What you need to do:
For this exercise, transcribe all the entries exactly as given and omit the images.

Given data section start

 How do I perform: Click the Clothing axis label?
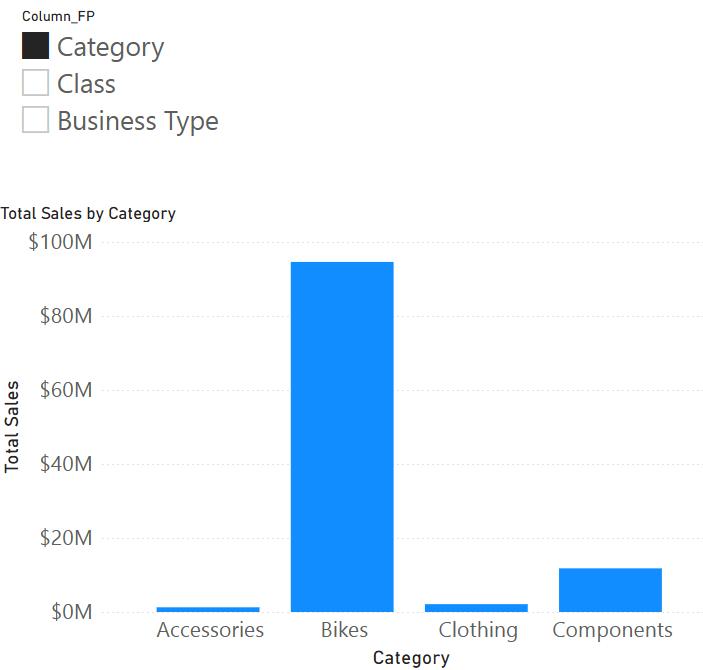pyautogui.click(x=478, y=631)

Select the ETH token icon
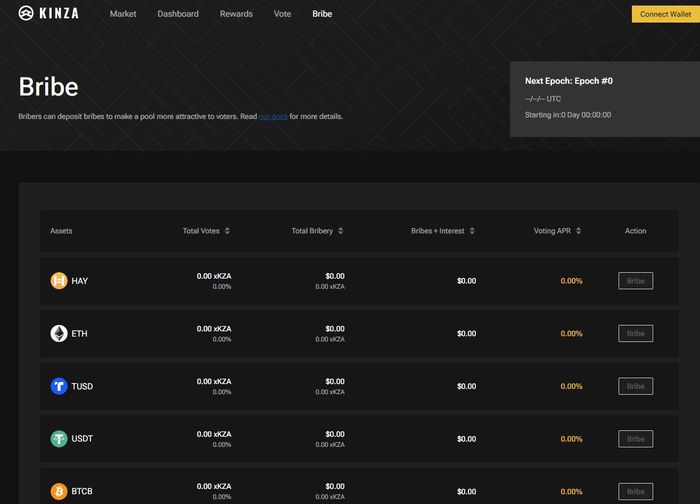tap(58, 333)
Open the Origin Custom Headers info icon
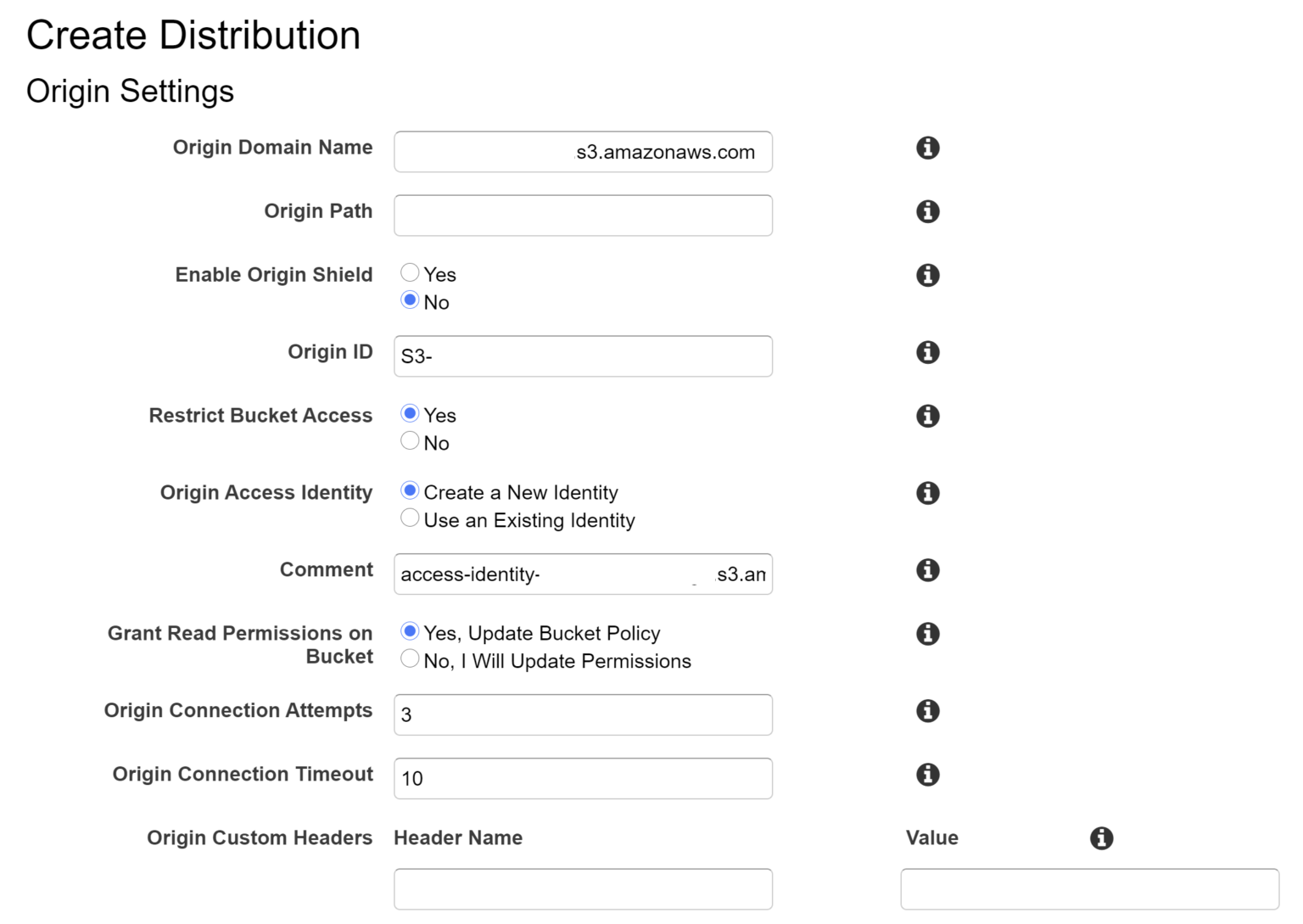The image size is (1303, 924). 1101,838
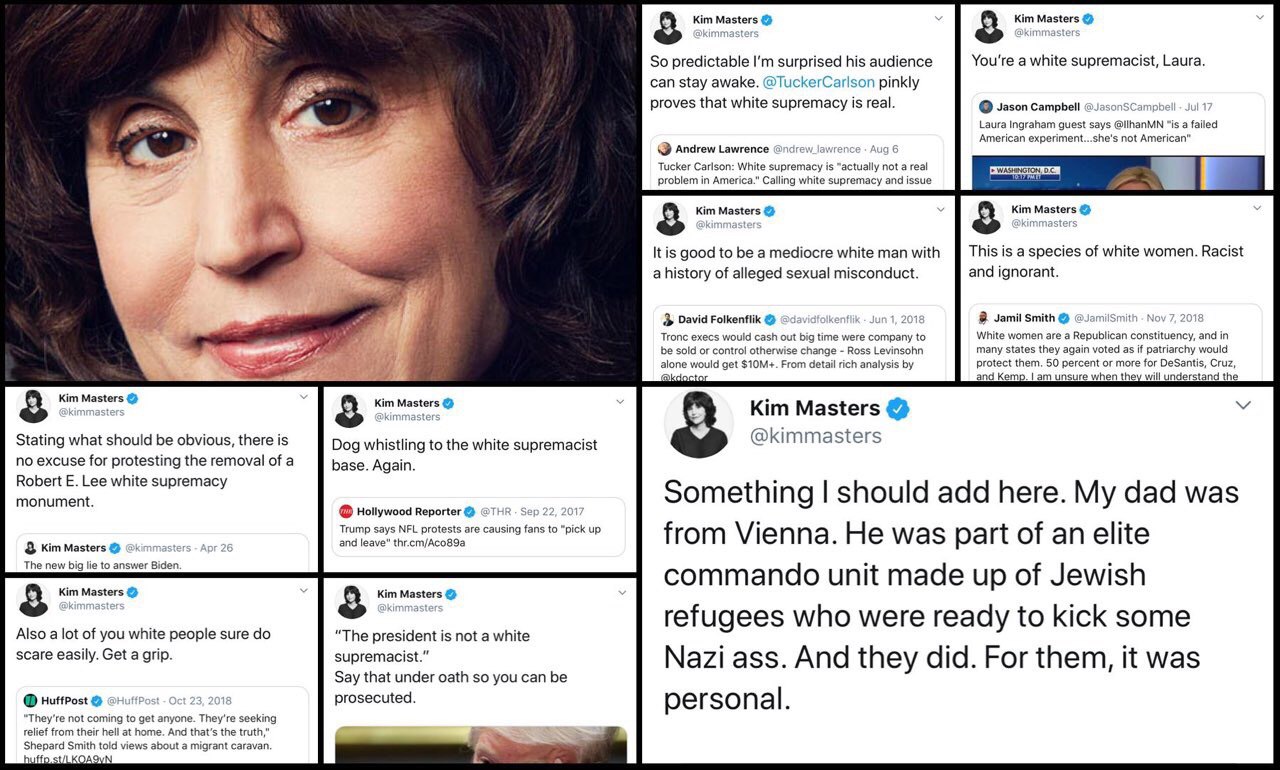
Task: Open Andrew Lawrence's profile avatar
Action: click(664, 149)
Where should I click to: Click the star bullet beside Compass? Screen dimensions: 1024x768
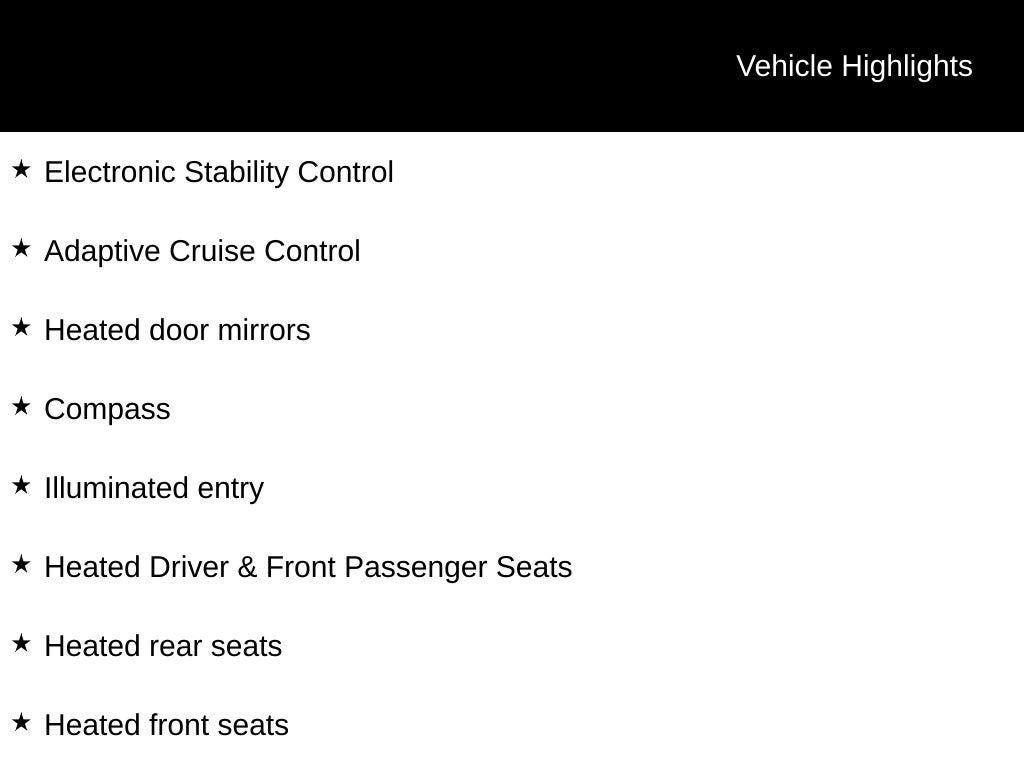[x=21, y=406]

Given data section end

Solution to the problem:
 How do I perform: Click the Clothing axis label?
pyautogui.click(x=478, y=631)

Select the ETH token icon
tap(58, 333)
Open the Origin Custom Headers info icon
The image size is (1303, 924). 1101,838
Task: Open Andrew Lawrence's profile avatar
Action: click(664, 149)
Where should I click to: Click the star bullet beside Compass? Screen dimensions: 1024x768
[x=21, y=406]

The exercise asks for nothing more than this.